To that point, a recent article in Nature Reviews: Drug Discovery, one of their series on animal models, said that we shouldn't be afraid of using sheer brute force to test our way through these things. It may come to that, but that's going to take some sheer brute cash.
1. Drew on February 9, 2005 10:09 PM writes...
The real question becomes, when does the tide turn? How catastrophic does the pipeline have to become, how huge do the mergers have to be, before we hit the brakes, stop screening the way we are currently, and go back to older, robust, animal models? Is it even possible to stop in medias res? Can the industry undergo one of Kuhn's revolutions without imploding stock prices? Lastly, are data mining strategies and in silico work ever going to give the answers needed?
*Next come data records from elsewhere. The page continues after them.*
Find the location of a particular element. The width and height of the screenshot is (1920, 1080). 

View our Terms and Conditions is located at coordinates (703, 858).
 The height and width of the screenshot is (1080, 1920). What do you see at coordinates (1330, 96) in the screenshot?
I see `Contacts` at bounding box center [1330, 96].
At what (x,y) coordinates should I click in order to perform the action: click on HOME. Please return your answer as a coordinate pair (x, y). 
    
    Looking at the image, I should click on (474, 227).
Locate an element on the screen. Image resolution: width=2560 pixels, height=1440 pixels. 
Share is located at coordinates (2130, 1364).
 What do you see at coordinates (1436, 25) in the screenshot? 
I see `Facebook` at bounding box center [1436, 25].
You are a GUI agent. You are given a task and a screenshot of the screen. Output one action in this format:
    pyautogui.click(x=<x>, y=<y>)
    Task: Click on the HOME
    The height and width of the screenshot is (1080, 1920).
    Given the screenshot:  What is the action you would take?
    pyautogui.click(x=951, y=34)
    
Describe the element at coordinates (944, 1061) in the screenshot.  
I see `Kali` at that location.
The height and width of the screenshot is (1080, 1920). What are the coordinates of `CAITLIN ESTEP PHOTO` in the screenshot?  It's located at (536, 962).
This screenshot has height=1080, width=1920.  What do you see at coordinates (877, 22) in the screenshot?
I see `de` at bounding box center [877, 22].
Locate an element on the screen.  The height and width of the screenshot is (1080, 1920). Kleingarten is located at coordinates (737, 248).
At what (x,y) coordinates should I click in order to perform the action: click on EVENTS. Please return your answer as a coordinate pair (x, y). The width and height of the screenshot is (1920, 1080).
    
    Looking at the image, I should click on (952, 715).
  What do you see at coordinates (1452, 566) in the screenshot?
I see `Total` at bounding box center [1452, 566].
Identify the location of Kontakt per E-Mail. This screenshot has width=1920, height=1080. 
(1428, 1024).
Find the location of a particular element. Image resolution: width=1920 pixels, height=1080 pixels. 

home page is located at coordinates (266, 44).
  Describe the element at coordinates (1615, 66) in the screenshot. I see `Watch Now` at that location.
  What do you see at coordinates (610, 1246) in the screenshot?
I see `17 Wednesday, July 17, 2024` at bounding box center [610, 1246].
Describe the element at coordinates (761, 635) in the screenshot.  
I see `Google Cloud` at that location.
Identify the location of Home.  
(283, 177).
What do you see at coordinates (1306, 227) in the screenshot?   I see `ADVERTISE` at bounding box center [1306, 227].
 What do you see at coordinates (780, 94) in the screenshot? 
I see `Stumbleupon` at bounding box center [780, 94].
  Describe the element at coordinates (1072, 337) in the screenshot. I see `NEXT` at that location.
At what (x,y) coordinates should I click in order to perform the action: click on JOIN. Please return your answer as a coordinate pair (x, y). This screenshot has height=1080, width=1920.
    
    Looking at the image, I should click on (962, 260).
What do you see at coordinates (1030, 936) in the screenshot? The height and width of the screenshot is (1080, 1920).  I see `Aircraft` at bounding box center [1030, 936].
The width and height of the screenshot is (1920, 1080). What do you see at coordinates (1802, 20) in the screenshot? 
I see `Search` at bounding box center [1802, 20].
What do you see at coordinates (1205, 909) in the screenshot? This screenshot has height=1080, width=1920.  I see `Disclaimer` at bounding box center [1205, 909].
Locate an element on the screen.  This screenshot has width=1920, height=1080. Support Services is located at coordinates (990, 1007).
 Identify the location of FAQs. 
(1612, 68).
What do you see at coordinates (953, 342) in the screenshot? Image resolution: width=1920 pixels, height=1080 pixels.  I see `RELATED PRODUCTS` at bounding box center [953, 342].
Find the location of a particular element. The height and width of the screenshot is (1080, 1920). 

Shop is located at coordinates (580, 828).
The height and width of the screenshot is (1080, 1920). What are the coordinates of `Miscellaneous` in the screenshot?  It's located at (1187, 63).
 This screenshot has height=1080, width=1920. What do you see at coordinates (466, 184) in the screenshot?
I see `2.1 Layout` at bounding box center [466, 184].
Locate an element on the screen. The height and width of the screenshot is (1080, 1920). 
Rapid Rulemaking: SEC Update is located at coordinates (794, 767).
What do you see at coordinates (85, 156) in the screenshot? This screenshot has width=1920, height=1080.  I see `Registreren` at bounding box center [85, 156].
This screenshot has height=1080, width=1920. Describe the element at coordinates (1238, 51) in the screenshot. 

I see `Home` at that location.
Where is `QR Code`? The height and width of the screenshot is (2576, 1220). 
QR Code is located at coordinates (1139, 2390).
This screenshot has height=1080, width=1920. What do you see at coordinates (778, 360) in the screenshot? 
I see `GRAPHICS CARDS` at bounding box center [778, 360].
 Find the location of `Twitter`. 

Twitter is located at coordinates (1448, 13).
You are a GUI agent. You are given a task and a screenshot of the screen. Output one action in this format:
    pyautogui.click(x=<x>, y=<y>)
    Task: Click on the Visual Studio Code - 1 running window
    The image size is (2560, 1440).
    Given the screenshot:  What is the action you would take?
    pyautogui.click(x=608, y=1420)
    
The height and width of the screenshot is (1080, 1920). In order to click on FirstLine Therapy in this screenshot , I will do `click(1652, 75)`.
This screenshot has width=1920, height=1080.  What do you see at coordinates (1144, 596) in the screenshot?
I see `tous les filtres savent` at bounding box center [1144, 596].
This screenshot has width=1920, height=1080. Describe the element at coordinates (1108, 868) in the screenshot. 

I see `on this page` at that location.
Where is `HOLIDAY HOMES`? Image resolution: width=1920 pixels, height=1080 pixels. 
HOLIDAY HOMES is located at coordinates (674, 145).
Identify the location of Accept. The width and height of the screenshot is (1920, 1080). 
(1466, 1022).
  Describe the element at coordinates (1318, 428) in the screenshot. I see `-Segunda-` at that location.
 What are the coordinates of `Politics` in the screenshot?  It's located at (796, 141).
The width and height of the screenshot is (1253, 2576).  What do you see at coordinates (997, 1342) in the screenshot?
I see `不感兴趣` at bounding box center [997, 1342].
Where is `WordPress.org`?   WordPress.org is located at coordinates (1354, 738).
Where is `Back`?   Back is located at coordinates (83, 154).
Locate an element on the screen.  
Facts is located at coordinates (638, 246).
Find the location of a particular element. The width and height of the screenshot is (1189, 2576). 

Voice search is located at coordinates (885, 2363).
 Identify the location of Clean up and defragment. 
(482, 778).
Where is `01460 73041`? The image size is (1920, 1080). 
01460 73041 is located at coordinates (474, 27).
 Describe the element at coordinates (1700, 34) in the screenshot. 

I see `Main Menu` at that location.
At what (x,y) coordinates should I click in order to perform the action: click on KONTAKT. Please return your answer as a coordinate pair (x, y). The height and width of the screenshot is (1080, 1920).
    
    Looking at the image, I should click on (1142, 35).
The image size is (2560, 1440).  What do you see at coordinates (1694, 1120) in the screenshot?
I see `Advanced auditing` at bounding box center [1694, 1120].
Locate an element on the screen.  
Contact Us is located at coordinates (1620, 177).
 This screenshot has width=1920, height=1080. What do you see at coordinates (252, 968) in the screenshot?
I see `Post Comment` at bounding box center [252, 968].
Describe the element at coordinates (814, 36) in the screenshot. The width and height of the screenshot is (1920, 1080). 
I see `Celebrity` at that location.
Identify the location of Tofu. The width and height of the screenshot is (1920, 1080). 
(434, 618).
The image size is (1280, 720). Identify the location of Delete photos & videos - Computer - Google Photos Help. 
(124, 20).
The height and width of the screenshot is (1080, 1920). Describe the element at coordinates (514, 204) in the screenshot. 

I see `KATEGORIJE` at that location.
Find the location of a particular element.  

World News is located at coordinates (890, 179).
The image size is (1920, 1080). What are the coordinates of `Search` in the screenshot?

Or are the lessons of combi chem still too fresh?
Permalink to Comment2. Kay on February 10, 2005 6:57 AM writes...
Pharma must learn to protect itself from (their scientists' natural inclination toward) Not Invented Here. In my experience, Pfizer has a particularly bad case of NIH at the mid-level. Sometimes I get the impression that Pfizer licensing deals quickly follow one of Hank's "who's going to feed the beast" nightmares. Said another way, the urge to license is top-down rather than bottom-up. The scientists should be actively scouting for deals just like the scouted for new soil samples in the by-gone days.
Permalink to Comment3. weirdo on February 14, 2005 10:01 PM writes...
"older, robust animal models"? What the heck are they? They were used in the days when you tested new drugs on the researchers making them. "Back in the day", you could get into humans faster. Going back to those days simply will not work in today's regulatory environment. The old models found the old drugs -- and aren't newer versions of those exactly what the people are telling us they don't what any more of?